Correctional Health Care

In 2010, the Department of Family and Community Medicine at Saint Louis University  entered into a contract with the St. Louis Department of Health to provide physician services and on-call coverage to their Corrections Medicine program.

Fred Rottnek, M.D., the lead physician for corrections medicine, has been in this role since 2001. With this contract, Dr. Rottnek became full-time faculty. He was joined by Mary V. Hastings, M.D. to complete a full-time position for medical care at the Buzz Westfall Justice Center (Saint Louis County Jail), Juvenile Detention at Family Courts and Lakeside Center.

Together, these physicians provide direct patient care, collaborative agreements with the full-time physician assistant, nurse practitioner, clinical pharmacist, and administrative leadership for a vibrant interprofessional collaborative practice.

Facility Divisions for Corrections Medicine

The Intake Division  

The Intake Division operates out of the law enforcement lobby 24 hours a day, seven days a week. In intake, an RN provides an initial health screening to every new arrestee and determines (sometimes with the direction of the provider on call) whether a new arrestee can be accepted into the facility. These nurses also provide care to the people awaiting disposition in ISC; this includes acute, routine and chronic care.

The Infirmary

The Infirmary houses both medical (11 beds) and mental health patients (16 beds) in a mini-hospital setting, where RNs and MAs provide care to patients 24 hours a day. The care in this area ranges from initial evaluation and stabilization or urgent/emergent conditions to management of chronic medical conditions.
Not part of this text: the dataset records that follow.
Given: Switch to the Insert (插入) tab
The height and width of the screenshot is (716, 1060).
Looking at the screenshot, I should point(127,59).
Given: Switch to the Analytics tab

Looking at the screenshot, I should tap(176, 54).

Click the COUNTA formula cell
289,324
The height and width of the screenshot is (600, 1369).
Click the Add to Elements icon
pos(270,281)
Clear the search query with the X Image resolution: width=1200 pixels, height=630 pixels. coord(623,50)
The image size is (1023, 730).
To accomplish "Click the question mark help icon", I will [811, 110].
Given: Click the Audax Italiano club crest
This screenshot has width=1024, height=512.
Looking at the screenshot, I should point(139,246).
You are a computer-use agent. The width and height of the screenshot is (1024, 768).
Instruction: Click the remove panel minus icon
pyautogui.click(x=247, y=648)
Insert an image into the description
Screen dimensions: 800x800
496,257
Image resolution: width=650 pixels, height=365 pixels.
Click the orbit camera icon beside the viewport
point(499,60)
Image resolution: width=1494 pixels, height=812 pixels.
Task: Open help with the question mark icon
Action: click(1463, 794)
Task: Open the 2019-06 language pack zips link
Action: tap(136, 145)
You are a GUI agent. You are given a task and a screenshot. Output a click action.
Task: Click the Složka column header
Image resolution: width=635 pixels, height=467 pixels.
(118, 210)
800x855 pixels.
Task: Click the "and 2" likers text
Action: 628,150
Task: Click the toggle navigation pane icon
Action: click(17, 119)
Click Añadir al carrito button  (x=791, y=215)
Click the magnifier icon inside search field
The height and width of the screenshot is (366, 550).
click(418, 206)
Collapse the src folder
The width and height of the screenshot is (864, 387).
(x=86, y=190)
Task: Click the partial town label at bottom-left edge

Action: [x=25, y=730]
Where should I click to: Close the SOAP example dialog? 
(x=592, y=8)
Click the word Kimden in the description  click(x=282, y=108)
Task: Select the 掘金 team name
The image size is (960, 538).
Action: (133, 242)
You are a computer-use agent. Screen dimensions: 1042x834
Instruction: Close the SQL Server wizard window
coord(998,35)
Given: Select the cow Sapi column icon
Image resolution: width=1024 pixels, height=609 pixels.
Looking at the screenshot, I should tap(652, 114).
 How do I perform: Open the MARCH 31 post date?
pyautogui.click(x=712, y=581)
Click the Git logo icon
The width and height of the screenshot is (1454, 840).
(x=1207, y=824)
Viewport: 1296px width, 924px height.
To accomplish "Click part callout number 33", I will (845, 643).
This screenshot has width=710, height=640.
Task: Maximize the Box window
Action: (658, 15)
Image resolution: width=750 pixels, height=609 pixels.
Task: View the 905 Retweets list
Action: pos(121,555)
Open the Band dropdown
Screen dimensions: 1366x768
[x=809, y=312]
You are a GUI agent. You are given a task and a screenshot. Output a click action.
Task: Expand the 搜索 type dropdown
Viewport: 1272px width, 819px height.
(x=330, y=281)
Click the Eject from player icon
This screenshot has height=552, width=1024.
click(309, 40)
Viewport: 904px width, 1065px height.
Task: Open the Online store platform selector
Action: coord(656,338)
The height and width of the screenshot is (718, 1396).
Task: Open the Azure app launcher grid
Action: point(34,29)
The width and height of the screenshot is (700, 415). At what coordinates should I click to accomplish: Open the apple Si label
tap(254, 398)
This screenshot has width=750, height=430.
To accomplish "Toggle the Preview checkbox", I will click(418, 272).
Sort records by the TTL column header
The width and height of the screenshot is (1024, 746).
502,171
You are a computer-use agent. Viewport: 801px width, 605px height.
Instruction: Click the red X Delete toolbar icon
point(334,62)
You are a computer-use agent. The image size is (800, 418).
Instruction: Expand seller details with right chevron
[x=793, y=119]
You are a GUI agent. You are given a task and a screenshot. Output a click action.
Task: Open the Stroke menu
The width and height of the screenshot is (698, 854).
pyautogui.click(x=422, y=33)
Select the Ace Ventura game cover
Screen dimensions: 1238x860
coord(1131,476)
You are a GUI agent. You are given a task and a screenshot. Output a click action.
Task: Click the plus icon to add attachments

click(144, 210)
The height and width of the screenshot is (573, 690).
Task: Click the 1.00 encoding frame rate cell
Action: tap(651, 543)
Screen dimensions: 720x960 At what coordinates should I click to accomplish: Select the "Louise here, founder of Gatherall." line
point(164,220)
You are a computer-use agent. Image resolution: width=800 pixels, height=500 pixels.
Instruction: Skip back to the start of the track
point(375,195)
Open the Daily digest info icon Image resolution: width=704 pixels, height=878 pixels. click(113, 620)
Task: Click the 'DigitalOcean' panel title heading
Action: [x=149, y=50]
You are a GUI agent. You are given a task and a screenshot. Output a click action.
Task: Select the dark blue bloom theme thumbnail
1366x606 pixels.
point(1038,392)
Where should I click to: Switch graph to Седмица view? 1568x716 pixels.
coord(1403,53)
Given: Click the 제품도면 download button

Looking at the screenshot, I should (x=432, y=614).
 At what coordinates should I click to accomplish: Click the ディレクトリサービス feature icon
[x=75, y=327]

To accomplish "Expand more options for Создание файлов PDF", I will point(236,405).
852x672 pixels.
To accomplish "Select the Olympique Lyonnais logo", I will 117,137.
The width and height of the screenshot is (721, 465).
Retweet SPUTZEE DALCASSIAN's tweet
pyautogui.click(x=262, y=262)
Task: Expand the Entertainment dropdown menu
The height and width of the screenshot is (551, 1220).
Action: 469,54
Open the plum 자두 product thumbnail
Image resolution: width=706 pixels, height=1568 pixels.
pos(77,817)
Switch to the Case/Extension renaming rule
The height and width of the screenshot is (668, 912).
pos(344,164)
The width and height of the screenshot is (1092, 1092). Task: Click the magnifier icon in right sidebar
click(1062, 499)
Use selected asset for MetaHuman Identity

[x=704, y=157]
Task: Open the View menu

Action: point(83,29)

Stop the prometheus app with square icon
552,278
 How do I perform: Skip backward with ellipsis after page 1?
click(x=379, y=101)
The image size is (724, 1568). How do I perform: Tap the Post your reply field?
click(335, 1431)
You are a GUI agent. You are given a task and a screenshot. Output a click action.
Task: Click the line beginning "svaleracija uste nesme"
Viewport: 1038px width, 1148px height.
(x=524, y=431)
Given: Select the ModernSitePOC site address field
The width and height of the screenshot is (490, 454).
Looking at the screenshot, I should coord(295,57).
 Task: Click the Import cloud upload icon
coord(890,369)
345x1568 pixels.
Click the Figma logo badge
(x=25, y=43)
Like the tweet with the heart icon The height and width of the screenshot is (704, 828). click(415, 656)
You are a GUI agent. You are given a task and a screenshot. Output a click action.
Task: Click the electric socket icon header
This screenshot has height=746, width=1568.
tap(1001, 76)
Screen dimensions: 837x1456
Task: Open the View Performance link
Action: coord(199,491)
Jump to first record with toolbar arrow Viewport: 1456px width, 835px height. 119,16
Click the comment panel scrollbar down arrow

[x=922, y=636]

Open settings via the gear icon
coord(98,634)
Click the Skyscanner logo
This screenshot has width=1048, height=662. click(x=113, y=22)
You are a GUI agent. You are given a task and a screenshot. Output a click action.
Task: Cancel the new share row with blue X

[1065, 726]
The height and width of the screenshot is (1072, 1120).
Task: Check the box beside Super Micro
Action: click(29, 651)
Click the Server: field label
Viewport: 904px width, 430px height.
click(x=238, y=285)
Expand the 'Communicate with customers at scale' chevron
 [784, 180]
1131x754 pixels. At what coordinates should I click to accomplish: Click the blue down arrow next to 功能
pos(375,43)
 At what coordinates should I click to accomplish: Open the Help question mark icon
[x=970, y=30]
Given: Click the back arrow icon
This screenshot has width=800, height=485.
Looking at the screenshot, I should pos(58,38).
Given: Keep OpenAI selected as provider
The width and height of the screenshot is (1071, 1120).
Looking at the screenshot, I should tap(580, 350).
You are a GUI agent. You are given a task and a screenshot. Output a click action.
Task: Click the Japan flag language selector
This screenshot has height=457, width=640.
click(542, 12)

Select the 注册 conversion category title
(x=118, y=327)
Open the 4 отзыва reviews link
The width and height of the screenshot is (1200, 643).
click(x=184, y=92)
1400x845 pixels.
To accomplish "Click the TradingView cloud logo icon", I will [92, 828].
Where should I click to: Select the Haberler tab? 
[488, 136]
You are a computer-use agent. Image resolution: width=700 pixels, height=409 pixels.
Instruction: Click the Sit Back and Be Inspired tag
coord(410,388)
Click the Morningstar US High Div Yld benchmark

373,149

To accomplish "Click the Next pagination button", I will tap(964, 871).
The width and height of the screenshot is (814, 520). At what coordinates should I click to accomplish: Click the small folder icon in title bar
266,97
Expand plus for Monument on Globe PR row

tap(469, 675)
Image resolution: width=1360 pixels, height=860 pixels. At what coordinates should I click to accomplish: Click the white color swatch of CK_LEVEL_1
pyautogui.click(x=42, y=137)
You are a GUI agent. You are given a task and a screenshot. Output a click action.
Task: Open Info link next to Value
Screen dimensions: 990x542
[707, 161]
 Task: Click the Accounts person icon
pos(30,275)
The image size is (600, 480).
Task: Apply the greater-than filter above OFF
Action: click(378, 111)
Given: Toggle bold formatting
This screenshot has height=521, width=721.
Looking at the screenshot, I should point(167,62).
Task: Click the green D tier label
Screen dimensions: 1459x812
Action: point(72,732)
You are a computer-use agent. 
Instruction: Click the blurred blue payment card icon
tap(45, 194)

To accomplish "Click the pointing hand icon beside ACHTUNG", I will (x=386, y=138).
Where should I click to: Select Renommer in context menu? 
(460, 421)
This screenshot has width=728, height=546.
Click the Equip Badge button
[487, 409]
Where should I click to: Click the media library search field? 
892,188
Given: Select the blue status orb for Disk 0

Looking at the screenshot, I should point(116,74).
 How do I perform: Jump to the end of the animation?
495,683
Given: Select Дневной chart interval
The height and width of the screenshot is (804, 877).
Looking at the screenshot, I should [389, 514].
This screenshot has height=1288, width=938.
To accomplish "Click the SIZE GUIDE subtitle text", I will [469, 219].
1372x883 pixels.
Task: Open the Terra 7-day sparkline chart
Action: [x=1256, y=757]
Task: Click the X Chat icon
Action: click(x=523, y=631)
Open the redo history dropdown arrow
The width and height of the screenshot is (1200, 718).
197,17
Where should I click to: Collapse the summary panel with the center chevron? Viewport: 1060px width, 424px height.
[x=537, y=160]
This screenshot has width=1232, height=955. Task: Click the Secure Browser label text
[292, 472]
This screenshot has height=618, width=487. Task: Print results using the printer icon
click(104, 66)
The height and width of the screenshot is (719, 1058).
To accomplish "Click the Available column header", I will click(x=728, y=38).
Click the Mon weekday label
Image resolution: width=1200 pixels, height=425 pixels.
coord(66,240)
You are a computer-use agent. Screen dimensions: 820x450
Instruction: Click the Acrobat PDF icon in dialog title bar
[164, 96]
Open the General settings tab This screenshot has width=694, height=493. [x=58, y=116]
Conditions range from those associated with ICU discharges and mental hospital transfers to high-need chronic care such as extensive dressing changes and post-trauma care.

The Medication Room

The Medication Room staff administers medications to inmates that are housed in general population and special housing in the Justice Center. Nurses are available daily for sick calls. The nurses assess inmates, provide established protocols of care and referral and triage for medical and mental health appointments.

Ambulatory Care Clinic
 

Residents are seen in the Ambulatory Care Clinic Monday through Friday for acute or chronic conditions such as diabetes, hypertension, epilepsy, hepatitis, HIV, asthma, wound care and mental health care. The clinic also provides specialty care in orthopaedics, women's health and dentistry. As an ACA-accredited facility, all inmates receive a secondary floor assessment by a registered nurse within 14 days of admission.

As a part of this assessment, inmates are screened for gonorrhea, Chlamydia, Syphilis, HIV and tuberculosis. (Corrections Medicine has been recognized by the National Center for Disease Control and Prevention as one of the few jail health care programs in the nation where these screening tests are administered).

All RNs are oriented and cross-trained to all areas of the facility for more efficient staffing, teamwork and patient care.

Continuous Staff Training

The Corrections Medicine staff has an annual minimum requirement of 12 hours of continuing education per calendar year. These continuing education hours are provided through on-site in-service programs, during general staff meetings, self-study articles posted for staff utilization and an annual skills day. All of the corrections medicine staff is certified in basic life support, such as CPR. All RNs are additionally certified in Advanced Cardiac Life Support.